* Caution in week of manufacturing data, U.S. payrolls
* Euro on defensive as market sees pressure on ECB to ease
* Wall Street set for modest 0.1 pct rebound after falls
* Hungary in firing line of emerging market battle
By Marc Jones
LONDON, Feb 3 (Reuters) - Relentless worries about emerging markets left world stocks struggling near 3-1/2 month lows, weighed on the dollar and sent Russia’s rouble and Hungary’s forint to long-term lows on Monday.
Wall Street was expected to manage a steadier start after Friday’s turbulent finish, but constant tensions in developing markets have crushed last year’s risk appetite.
Europe’s main share markets were starting to shake off their morning gloom as the U.S. restart approached but the focus on strained economies remained intense.
Hungary’s forint dropped to a 10-month trough against the dollar as a 1.5 percent drop in its main stock market and a rise in sovereign default insurance costs added to the gloom.
Data showing Russian manufacturing shrinking for the third month in a row drove the rouble towards a five-year low.
“It is a global macro question and global risk sentiment is really at stake here,” said John Hardy, head of FX strategy at Saxo bank in Copenhagen. “There are a lot of event risks this week and it just feels like markets are trying to figure out where they are.”
Investors will be hoping this month is not a repeat of January, when MSCI’s global index posted its largest monthly decline since May 2012 led by a 6.6 percent slump in emerging markets.
The week ahead provides a raft of global business surveys and jobs data from the United States to offer a clearer view on the global economy, while the European Central Bank (ECB) might well consider easing policy at its meeting on Thursday.
The prospect of an ECB move pinned the euro near 10-week lows at $1.3490 following a break of major support at $1.3506 in Asia.
The pressure on the shared currency had been eased slightly by data showing euro zone factories enjoyed their strongest month since mid-2011 in January and the first growth in Greek manufacturing activity since August 2009.
But it was back on the defensive by early afternoon as focus returned to last week’s sinking inflation rate.
“It feels like the euro it is breaking here,” Hardy added. “If the ECB doesn’t reverse that break I am looking towards $1.32 for an intermediate area and then $1.30.”
Emerging markets will also be high on the 24-member ECB Governing Council’s agenda.
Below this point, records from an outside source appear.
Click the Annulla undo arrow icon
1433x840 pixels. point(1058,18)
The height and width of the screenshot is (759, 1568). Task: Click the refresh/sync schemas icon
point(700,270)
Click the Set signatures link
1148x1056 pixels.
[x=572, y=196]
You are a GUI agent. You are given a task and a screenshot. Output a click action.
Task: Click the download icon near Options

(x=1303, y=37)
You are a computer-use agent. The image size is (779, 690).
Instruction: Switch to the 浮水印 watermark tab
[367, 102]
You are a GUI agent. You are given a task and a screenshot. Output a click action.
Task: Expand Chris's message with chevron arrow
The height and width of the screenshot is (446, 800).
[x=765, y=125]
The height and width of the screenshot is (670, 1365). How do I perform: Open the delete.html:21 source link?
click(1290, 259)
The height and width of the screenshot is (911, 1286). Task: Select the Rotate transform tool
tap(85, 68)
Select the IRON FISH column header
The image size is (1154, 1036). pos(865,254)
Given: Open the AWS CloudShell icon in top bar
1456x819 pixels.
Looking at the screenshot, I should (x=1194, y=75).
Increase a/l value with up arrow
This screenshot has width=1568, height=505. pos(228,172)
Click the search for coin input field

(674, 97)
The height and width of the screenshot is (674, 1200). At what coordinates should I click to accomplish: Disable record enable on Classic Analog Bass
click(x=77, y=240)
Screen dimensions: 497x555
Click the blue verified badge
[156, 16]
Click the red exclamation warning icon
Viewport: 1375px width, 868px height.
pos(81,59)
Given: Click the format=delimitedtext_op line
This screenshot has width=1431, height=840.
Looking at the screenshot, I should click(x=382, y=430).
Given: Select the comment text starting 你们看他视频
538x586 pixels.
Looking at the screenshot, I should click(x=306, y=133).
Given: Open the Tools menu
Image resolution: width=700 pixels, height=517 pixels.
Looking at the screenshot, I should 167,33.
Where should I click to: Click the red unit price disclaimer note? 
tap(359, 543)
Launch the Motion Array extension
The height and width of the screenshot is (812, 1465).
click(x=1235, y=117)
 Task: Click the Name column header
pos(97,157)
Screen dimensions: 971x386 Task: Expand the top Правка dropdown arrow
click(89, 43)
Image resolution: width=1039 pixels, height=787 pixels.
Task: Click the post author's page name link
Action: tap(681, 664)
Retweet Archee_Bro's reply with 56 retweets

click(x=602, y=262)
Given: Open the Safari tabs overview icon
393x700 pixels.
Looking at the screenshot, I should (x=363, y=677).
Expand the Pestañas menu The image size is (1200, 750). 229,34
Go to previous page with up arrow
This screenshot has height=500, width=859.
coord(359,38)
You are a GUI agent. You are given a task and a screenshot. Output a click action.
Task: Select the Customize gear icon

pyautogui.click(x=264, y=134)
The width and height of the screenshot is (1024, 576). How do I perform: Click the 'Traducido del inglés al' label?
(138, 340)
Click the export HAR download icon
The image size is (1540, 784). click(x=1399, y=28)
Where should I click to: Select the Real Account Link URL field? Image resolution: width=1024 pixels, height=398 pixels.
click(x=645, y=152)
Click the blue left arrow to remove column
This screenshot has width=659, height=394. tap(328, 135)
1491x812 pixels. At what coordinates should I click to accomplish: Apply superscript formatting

The stampede out of developing markets could force the euro higher and inflation lower again.
The Thai baht bounced on Monday after peaceful elections over the weekend triggered short-covering, but the South Korean won had its weakest day in 7-1/2 months, leading losses among Asian currencies on stress in emerging markets.
Not helping was data from China where the official Purchasing Managers’ Index (PMI) dipped in January in line with market expectations, as a separate survey of the service sector also showed a moderation in growth.
Investors poured their cash into developing economies when emergency rate cuts during the financial crisis meant U.S., European and other developed market bonds offered little in the way of interest. They are now pulling it back out again as the prospects of higher developed market rates re-emerge.
Turkey’s lira TRY=, another flashpoint, found relative calm after a drastic official interest rate rise last week.
But many see Hungary, with its high debt levels and unorthodox economic policies, as most vulnerable in the region to the reversal in sentiment.
It has vowed to keep cutting interest rates despite the recent FX market turbulence but UniCredit strategist, Saroliya Gaurav, said the jump in Hungary’s government market borrowing costs in recent days highlighted the scrutiny it was now under.
“That is essentially telling me that markets are going to take on the central bank and try to force them into a rate hike, as indeed happened in the case of the South African Reserve Bank.”
Japan’s Nikkei again led Asian share losses as a fresh 2 percent drop took it to lows not seen since November.
U.S. stock futures, however, pointed to a modest 0.1 percent rebound ahead of housing and manufacturing data. Saxo’s Hardy added the benchmark S&P 500 was now teetering just above a “critically sensitive” resistance of 1,770 points.
Among assets traditionally perceived as relatively safe, the yen rose as high as 101.87 yen while the yield on the benchmark 10-year U.S. Treasury note hovered near lows not seen since mid-November at 2.6748 percent.
Gold edged up to $1,244.19 an ounce though it remained down on where it was a week ago. Brent oil dipped back below $106, while China’s lacklustre data left growth-attuned copper slumped at a 2-month low.
“Brent is suffering from the emerging market turmoil that is spreading across most markets,” said Tetsu Emori, a commodity fund manager at Astmax Investment.